Cuando el ego de su progenitora se dio por alimentado, Emir se giró hacia su hermana mayor, Mavi, y se despidió de ella con un abrazo cariñoso. Una vez cumplidas las despedidas, el empresario vistió su abrigo de corte impecable, color gris oscuro, y se enrolló alrededor del cuello una bufanda suave, conjuntada con su traje elegante hecho a medida. Salió de la casa con las dos mujeres pegadas a sus talones y, nada más acceder al patio, fue saludado por los agentes de seguridad que custodiaban la entrada principal de la casa. Emir les devolvió el saludo con cortesía, avanzando con seguridad hacía el exterior de la propiedad, donde lo esperaba su chófer, quien, al percatarse de su presencia, se apresuró a abrirle la puerta, deseoso de ser útil.

Antes de entrar en el coche, lanzó una última mirada a la casa y se topó en su campo visual con una mujer joven que se acercaba con paso ágil, sosteniendo en sus brazos un bebé de cerámica envuelto en una manta infantil. Le sonrió y, retrasando el momento de su partida, se dispuso a esperarla.

―Emir, te dejaste tu amuleto de la suerte ―se justificó ella desde la lejanía, como si el hecho de haberlo entretenido necesitara de una explicación.

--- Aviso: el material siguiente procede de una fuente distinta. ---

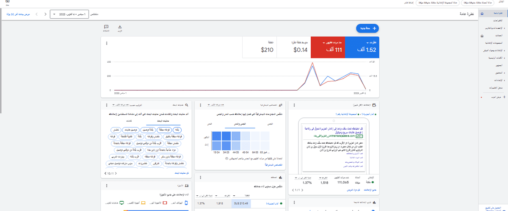Click the Download icon above the chart
The width and height of the screenshot is (508, 211).
point(120,28)
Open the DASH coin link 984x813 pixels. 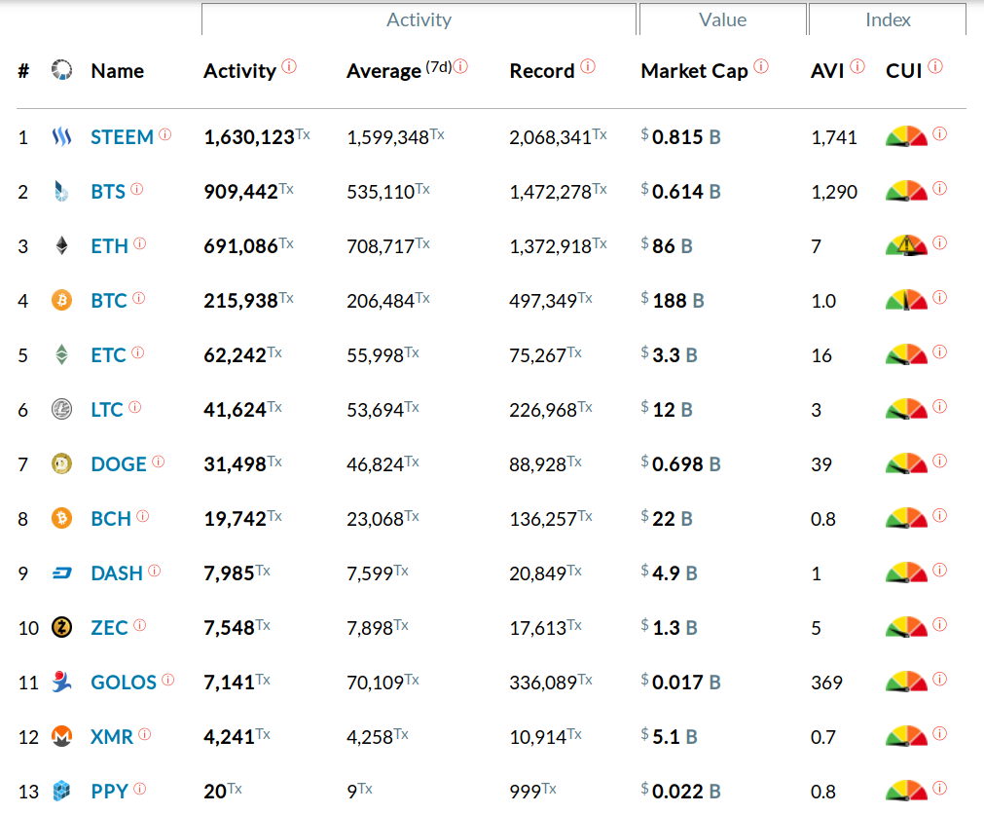[x=117, y=573]
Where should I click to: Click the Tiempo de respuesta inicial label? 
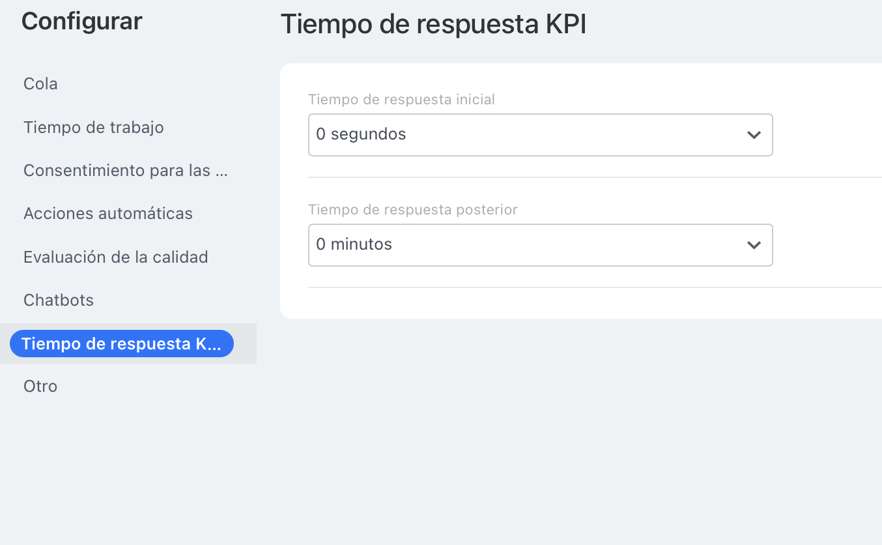401,100
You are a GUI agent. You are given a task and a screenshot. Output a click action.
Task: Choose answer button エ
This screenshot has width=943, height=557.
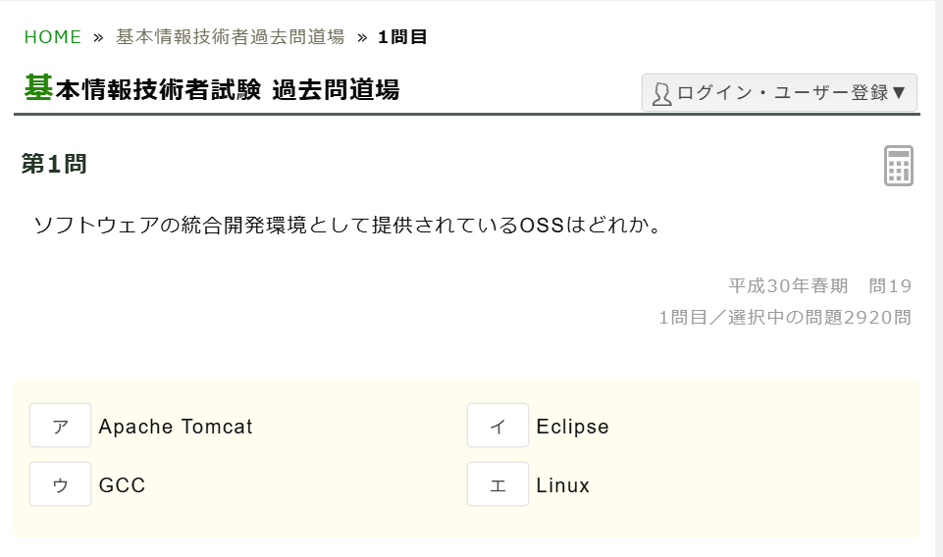498,484
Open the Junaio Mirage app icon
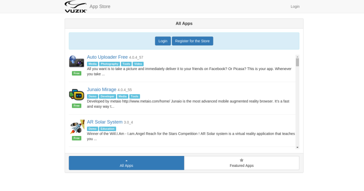 click(76, 95)
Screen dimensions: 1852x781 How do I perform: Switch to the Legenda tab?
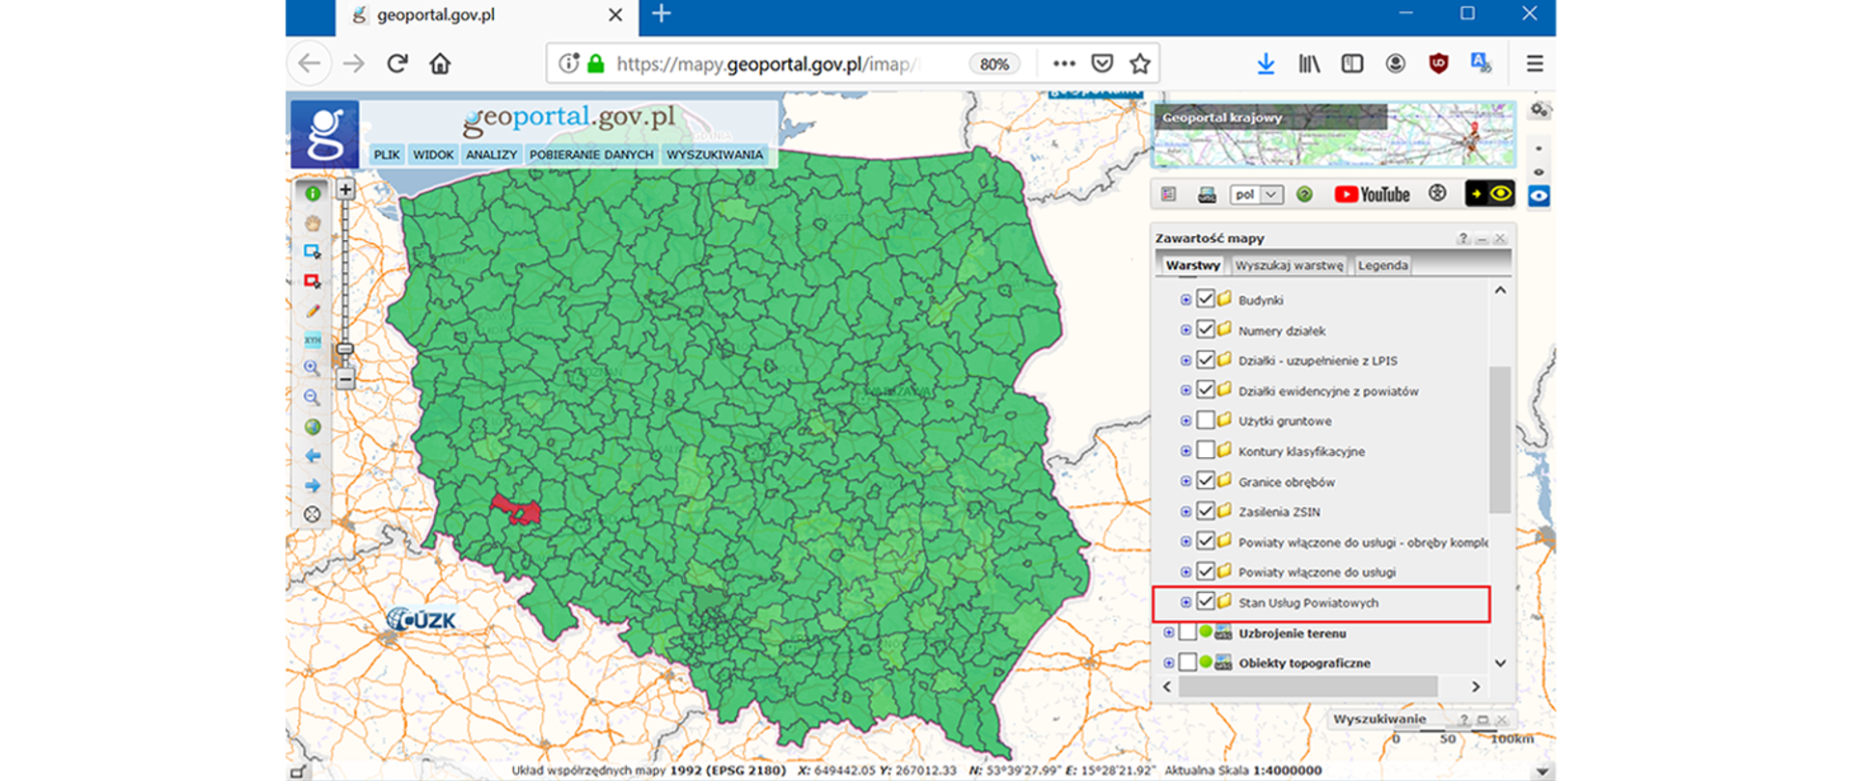point(1382,265)
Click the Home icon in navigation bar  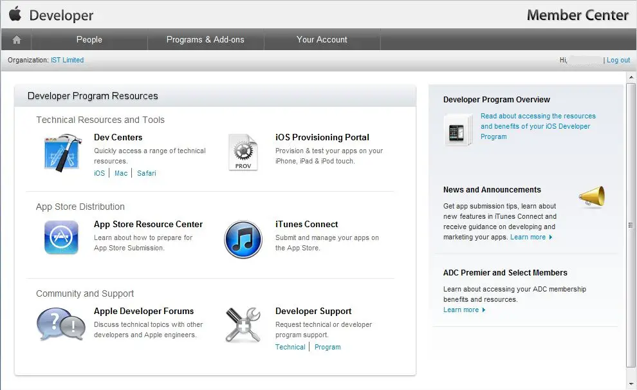[16, 40]
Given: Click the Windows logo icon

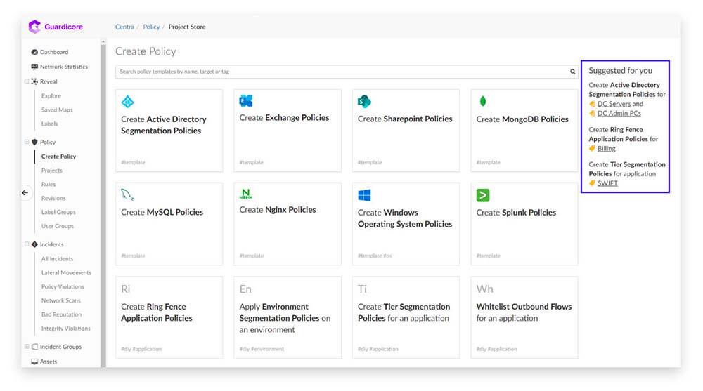Looking at the screenshot, I should pyautogui.click(x=364, y=195).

Ante el gesto comprensivo de Emir, la joven se acercó y depositó en la palma de su mano un collar de plata provisto de un colgante redondo que llevaba incrustadas varias formas geométricas. Él lo aceptó de buena gana y, en señal de agradecimiento, le apretó con afecto la mano entre las suyas, lo que provocó que sus mejillas se encendieran de placer y un intenso brillo resplandeciera en su mirada almendrada.

―Gracias por preocuparte, Umay. ―Emir la contempló un segundo y los recuerdos del pasado compartido le provocaron añoranza. Y, también, tristeza.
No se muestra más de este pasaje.